Data for the task »
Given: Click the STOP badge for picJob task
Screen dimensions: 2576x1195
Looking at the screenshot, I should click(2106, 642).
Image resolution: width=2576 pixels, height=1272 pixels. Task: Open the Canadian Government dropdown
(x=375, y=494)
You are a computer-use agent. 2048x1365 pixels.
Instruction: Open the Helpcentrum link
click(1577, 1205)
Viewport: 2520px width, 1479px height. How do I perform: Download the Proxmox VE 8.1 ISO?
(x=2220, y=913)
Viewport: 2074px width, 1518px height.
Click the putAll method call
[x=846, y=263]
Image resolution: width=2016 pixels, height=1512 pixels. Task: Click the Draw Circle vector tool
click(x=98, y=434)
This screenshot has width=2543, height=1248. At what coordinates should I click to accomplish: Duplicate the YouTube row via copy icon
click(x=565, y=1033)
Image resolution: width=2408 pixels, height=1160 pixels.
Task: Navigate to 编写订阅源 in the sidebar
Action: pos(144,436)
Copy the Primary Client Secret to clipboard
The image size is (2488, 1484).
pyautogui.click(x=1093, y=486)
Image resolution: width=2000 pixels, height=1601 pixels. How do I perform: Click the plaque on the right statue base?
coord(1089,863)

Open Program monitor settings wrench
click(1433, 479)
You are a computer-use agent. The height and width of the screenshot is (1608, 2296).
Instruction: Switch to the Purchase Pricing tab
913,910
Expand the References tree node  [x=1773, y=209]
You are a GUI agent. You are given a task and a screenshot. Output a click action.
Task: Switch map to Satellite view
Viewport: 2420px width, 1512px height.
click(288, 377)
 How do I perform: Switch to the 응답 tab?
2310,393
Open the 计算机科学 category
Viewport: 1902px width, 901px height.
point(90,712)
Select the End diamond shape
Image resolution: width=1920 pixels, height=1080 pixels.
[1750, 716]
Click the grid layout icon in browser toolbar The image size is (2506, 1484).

Task details »
Print the records once more, exactly as they were given.

Completed exercise »
Given: Click the STOP badge for picJob task
Screen dimensions: 2576x1195
Looking at the screenshot, I should click(2106, 642).
Image resolution: width=2576 pixels, height=1272 pixels. Task: Open the Canadian Government dropdown
(x=375, y=494)
You are a computer-use agent. 2048x1365 pixels.
Instruction: Open the Helpcentrum link
click(1577, 1205)
Viewport: 2520px width, 1479px height. How do I perform: Download the Proxmox VE 8.1 ISO?
(x=2220, y=913)
Viewport: 2074px width, 1518px height.
Click the putAll method call
[x=846, y=263]
Image resolution: width=2016 pixels, height=1512 pixels. Task: Click the Draw Circle vector tool
click(x=98, y=434)
This screenshot has width=2543, height=1248. At what coordinates should I click to accomplish: Duplicate the YouTube row via copy icon
click(x=565, y=1033)
Image resolution: width=2408 pixels, height=1160 pixels.
Task: Navigate to 编写订阅源 in the sidebar
Action: pos(144,436)
Copy the Primary Client Secret to clipboard
The image size is (2488, 1484).
pyautogui.click(x=1093, y=486)
Image resolution: width=2000 pixels, height=1601 pixels. How do I perform: Click the plaque on the right statue base?
coord(1089,863)

Open Program monitor settings wrench
click(1433, 479)
You are a computer-use agent. The height and width of the screenshot is (1608, 2296).
Instruction: Switch to the Purchase Pricing tab
913,910
Expand the References tree node  [x=1773, y=209]
You are a GUI agent. You are given a task and a screenshot. Output a click action.
Task: Switch map to Satellite view
Viewport: 2420px width, 1512px height.
click(288, 377)
 How do I perform: Switch to the 응답 tab?
2310,393
Open the 计算机科学 category
Viewport: 1902px width, 901px height.
point(90,712)
Select the End diamond shape
Image resolution: width=1920 pixels, height=1080 pixels.
[1750, 716]
Click the grid layout icon in browser toolbar The image size is (2506, 1484).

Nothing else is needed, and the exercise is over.